AIM OF THE TASK: Using the entries below, copy out all lines where "screenshot" is found.

RECORDS PROVIDED:
================
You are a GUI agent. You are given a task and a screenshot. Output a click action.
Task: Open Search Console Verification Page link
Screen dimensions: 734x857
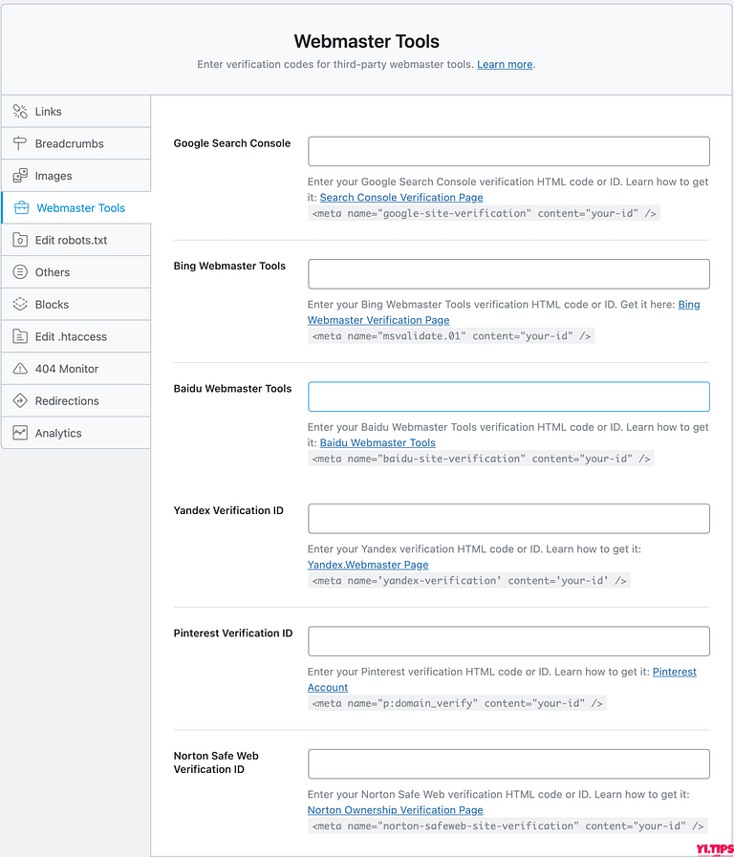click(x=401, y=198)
================
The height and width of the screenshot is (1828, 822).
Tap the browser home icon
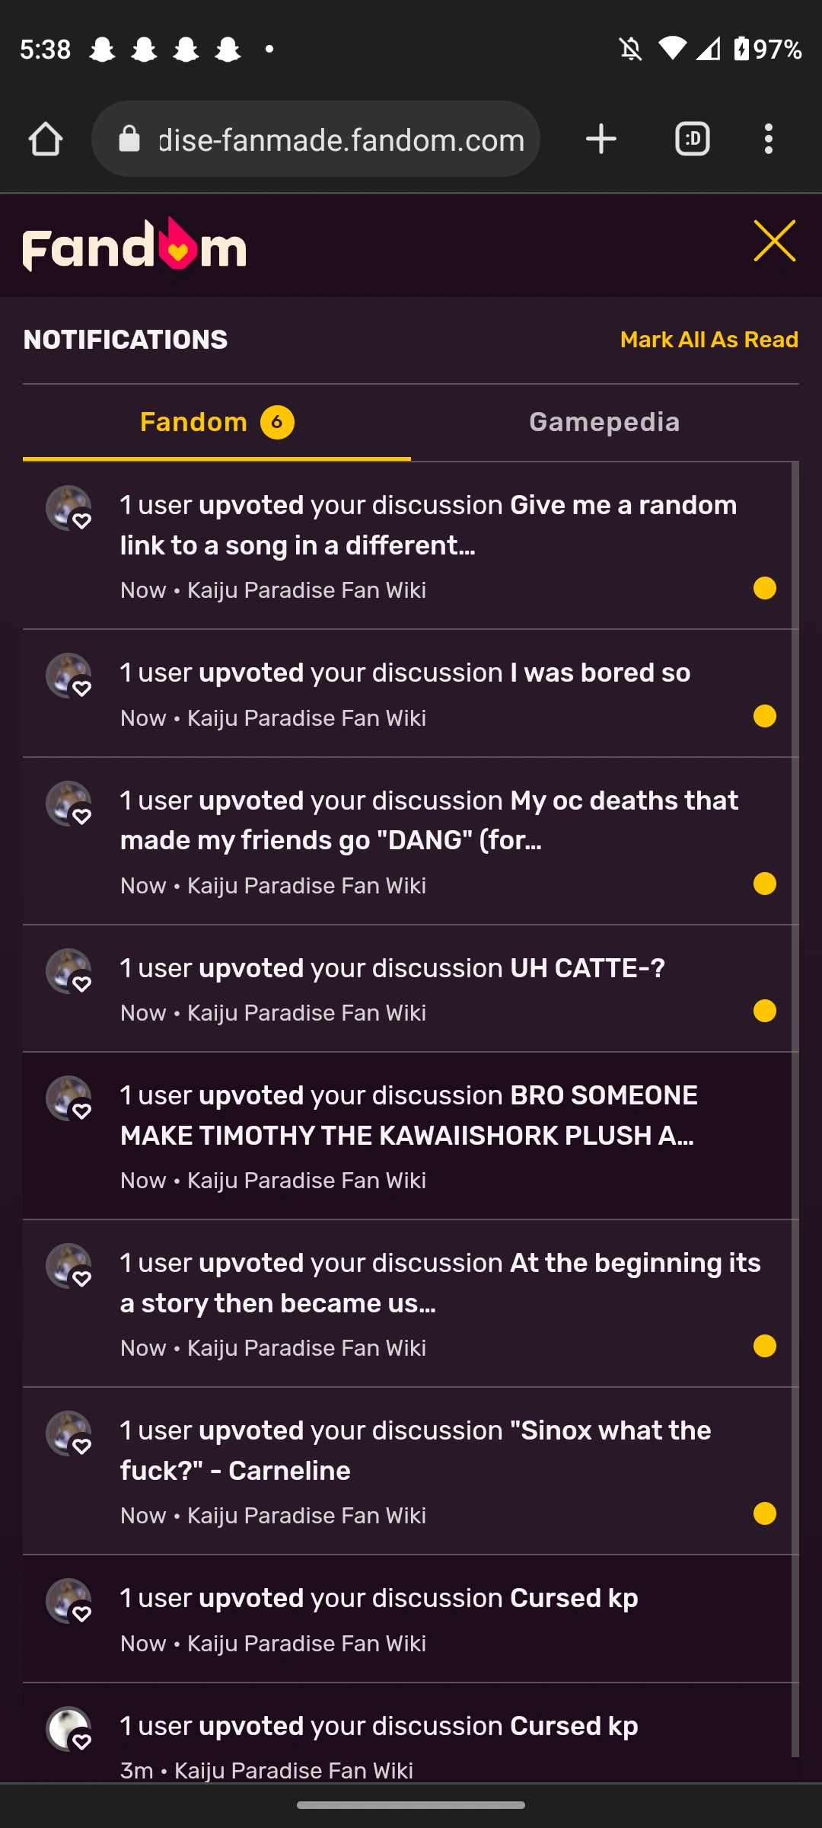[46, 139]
================
PROBLEM SOLUTION:
You are a GUI agent. You are given a task and a screenshot. Output a click action.
The height and width of the screenshot is (1828, 822).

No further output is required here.